■ **Belge bölümü**
══════

Cumhurbaşkanı Erdoğan, Hasan Güngör Spor Salonu'nda gerçekleştirilen AK Parti Denizli 8. Olağan İl Kongresi'nde yaptığı konuşmada, Denizli halkını selamladı, dün vefat eden AK Parti eski milletvekili Ahmet İyimaya'ya Allah'tan rahmet, ailesine, sevenlerine ve parti teşkilatına başsağlığı diledi.
Erdoğan, İyimaya'nın engin hukuk bilgisinin yanı sıra nezaketiyle temayüz etmiş, samimiyeti ve vakur kişiliğiyle milletin kalbinde yer edinmiş, ilim ve kitap aşığı, gerçek anlamda bir gönül insanı olduğunu belirtti.
Denizli'yi "sanayinin, ihracatın, üretimin, turizmin ve tarımın kalbi" olarak tanımlayan Erdoğan, şöyle konuştu:
"Tarihi ve tabii güzellikleriyle şiirlere, türkülere, şarkılara ilham veren Denizli'yi şairin şu mısralarıyla yürekten selamlıyorum; 'Yaylasında yürüklerin yaylanır, iner gelir ovasında eğlenir, türküsün, şiirsin, aşksın Denizli, sözün en güzeli sana söylenir. Kayalarda olur şahin yuvası, canlara can verir suyu havası, ölür yine sevdiğinden vazgeçmez, ömür değer Denizli'nin sevdası.' Sevdası ömür süren Denizli'de bizi tekrar buluşturan, bu kardeşlik atmosferinde gönüllerimizi kucaklaştıran Rabb'ime hamdolsun. Coşkuyla, heyecanla, aşkla partisine ve davasına sahip çıkan Denizlili kardeşlerime bugün bir kez daha şükranlarımı sunuyorum."
Cumhurbaşkanı Erdoğan, kongrenin AK Parti'ye, teşkilata, kente ve ülkeye hayırlar getirmesini dileyerek, "Denizli teşkilatımıza hizmet eden ama artık aramızda bulunmayan dar-ı bekaya irtihal etmiş yol ve dava arkadaşlarımızı rahmetle anıyorum. Bayrağı devreden kardeşlerime teşekkür ediyor, nöbeti devralan yol arkadaşlarıma da Rabb'imden muvaffakiyetler niyaz ediyorum. İnancım ve duam odur ki bu kongre sonrasında AK Parti, Denizli'de daha da güçlenecek, adalete, kalkınmaya daha çok hizmet edecek, kardeşliğe daha çok katkı sunacaktır. El ele, gönül gönüle vererek, inşallah Denizli'de AK Parti'mizi görkemli günlerine tekrar kavuşturacağız." ifadelerini kullandı.

══════

■ **Gösterilen kayıtlar**
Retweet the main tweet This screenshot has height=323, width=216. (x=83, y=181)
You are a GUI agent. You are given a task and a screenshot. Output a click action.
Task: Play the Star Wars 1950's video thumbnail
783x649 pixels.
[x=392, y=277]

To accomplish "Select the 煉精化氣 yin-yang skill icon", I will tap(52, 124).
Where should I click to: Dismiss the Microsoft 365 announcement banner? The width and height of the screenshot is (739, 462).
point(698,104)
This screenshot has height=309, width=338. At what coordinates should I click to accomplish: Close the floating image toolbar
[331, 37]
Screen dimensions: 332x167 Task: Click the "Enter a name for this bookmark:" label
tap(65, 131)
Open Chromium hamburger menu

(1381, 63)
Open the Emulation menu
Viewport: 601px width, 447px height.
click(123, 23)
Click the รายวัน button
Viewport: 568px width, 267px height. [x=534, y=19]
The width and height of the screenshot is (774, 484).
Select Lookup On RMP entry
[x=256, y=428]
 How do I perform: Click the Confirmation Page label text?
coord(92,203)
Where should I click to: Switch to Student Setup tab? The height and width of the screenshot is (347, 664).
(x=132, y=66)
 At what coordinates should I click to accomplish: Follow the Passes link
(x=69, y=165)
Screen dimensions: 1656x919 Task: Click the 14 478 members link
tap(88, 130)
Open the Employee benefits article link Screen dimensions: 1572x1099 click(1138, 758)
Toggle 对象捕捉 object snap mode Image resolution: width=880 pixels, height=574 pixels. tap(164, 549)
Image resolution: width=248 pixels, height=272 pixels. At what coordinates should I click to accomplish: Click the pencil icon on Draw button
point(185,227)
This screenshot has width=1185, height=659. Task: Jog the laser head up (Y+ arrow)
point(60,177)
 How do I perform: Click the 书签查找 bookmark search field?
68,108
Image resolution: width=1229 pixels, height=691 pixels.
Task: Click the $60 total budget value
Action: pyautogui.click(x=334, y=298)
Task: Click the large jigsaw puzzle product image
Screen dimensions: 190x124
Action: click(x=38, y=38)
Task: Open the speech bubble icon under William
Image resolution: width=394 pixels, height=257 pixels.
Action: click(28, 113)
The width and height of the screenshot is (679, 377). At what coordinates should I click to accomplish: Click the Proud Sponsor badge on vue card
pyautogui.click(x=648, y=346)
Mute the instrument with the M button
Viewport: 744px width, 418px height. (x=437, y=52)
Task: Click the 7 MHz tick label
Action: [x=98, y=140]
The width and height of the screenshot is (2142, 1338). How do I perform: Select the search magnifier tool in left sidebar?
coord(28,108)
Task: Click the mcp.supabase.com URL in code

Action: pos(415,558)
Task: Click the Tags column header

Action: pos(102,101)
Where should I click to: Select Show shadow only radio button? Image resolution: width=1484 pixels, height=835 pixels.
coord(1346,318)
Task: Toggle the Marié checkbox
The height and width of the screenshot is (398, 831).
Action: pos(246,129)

══════

■ **Yazılı alıştırma A**
Belge bölümüne göre AK Parti Denizli 8. Olağan İl Kongresi hangi salonda yapıldı?
■ **Yazılı alıştırma B**
Belge bölümünde "Cumhurbaşkanı Erdoğan, Hasan" sözleriyle başlayıp "teşkilatına başsağlığı diledi." sözleriyle biten kısmı hiçbir değişiklik yapmadan yazın.

■ **Tam cevap A**
Hasan Güngör Spor Salonu'nda.

■ **Tam cevap B**
Cumhurbaşkanı Erdoğan, Hasan Güngör Spor Salonu'nda gerçekleştirilen AK Parti Denizli 8. Olağan İl Kongresi'nde yaptığı konuşmada, Denizli halkını selamladı, dün vefat eden AK Parti eski milletvekili Ahmet İyimaya'ya Allah'tan rahmet, ailesine, sevenlerine ve parti teşkilatına başsağlığı diledi.